1.空隙(エアギャップ)がある磁気回路の考え方
巻数Nのコイルが巻かれた比透磁率μAの鉄心A(磁路の平均の長さLA)及びコイルの巻かれていない比透磁率μBの鉄心B(磁路の平均の長さLB)を、距離LXの空隙を隔てて配置した磁気回路があります。
この磁気回路の電流・磁界・磁束密度などの関係について考えていきます。
条件として、漏れ磁束や空隙での磁束の広がりは無いものとします。
空隙の無い鉄心にコイルを巻いて電流を流した場合、鉄心内を磁束が通るようになります。

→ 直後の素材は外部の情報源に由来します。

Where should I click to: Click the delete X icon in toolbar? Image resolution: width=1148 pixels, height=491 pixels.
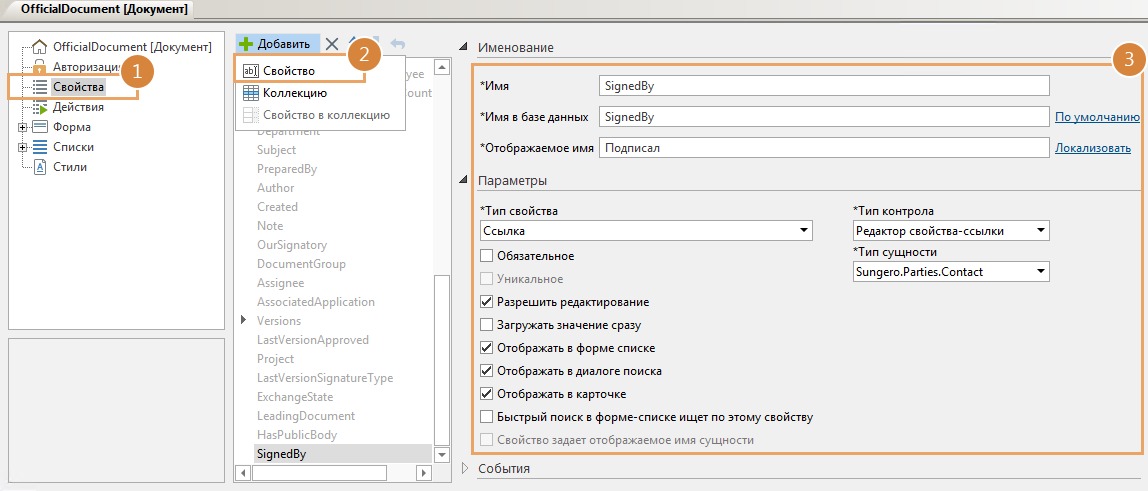(333, 44)
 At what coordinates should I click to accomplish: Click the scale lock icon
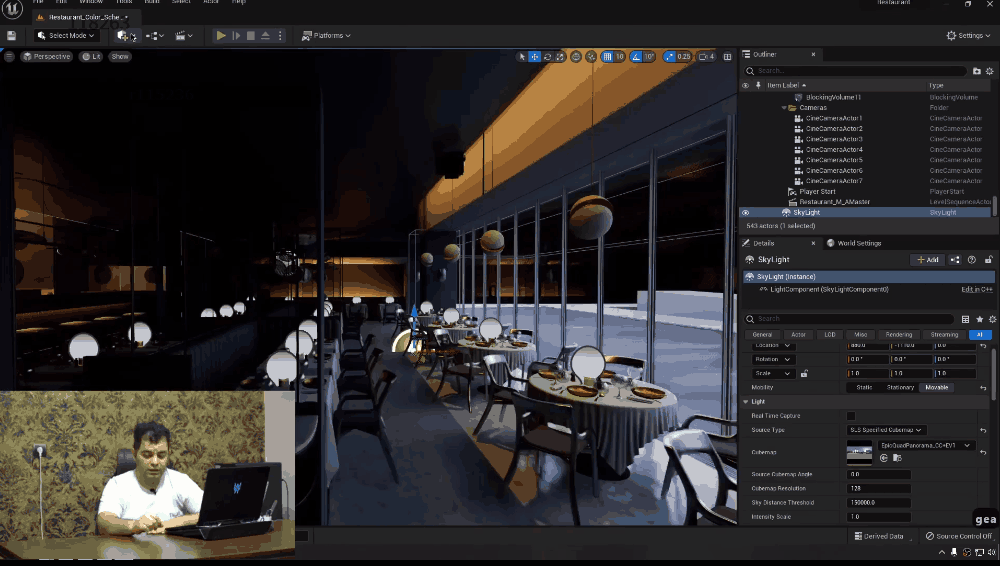click(804, 374)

この考え方は、“漏れ磁束や空隙での磁束の広がりは無いものとする”という条件付けをされているので、空隙があっても変わりはありません。
つまり、コイルに電流を流して発生した磁束は、鉄心A→空隙→鉄心B→空隙→鉄心A…という具合に循環します。
それを踏まえて、コイルに流れる電流Iの関係を式で表してみます。
この磁気回路ではコイルの巻数がNなので、総電流はNIになります。
つまり、鉄心Aに流れる電流をIA、鉄心Bに流れる電流をIB、空隙を流れる電流をIXと置くと、以下のような関係が成り立っていると言えます。
NI=IA+IB+2IX
※ 空隙は2箇所あるので2倍になっています。
この形ではどんな関係になっているのかよくわかりませんので、式を弄っていきます。
アンペアの周回路の法則より、単純に電流を流して磁気作用によって磁界を発生させた場合、「電流=磁界の強さ×磁路の長さ」という関係が成り立っています。
ここで、鉄心Aの磁界の強さをHA、鉄心Bの磁界の強さをHB、空隙の磁界の強さをHXとすると、鉄心AはHALA、鉄心BはHBLB、空隙はHXLXの電流が流れていることになります。
その為、NI=HALA+HBLB+2HXLXとなります。
ここからもう少し整理していきます。
「磁束密度B=真空中の透磁率μ0×比透磁率μs×磁界の強さH」という関係があります。
最初に述べたように、この磁気回路は鉄心内を磁束が通っています。
ということは、磁束密度Bは鉄心A/鉄心B/空隙のどこでも一定ということになります。
つまり、B=μ0μAHA=μ0μBHB=μ0HXと表せます。
この関係から、HA=HX/μA、HB=HX/μBと表せます。
まとめると、NI=HXLA/μA+HXLB/μB+2HXLXとなります。
磁路中は磁束が一定になっているので、磁路の長さと比透磁率しか影響してこないんですね。
以上、「空隙・エアギャップがある磁気回路の考え方」についての説明でした。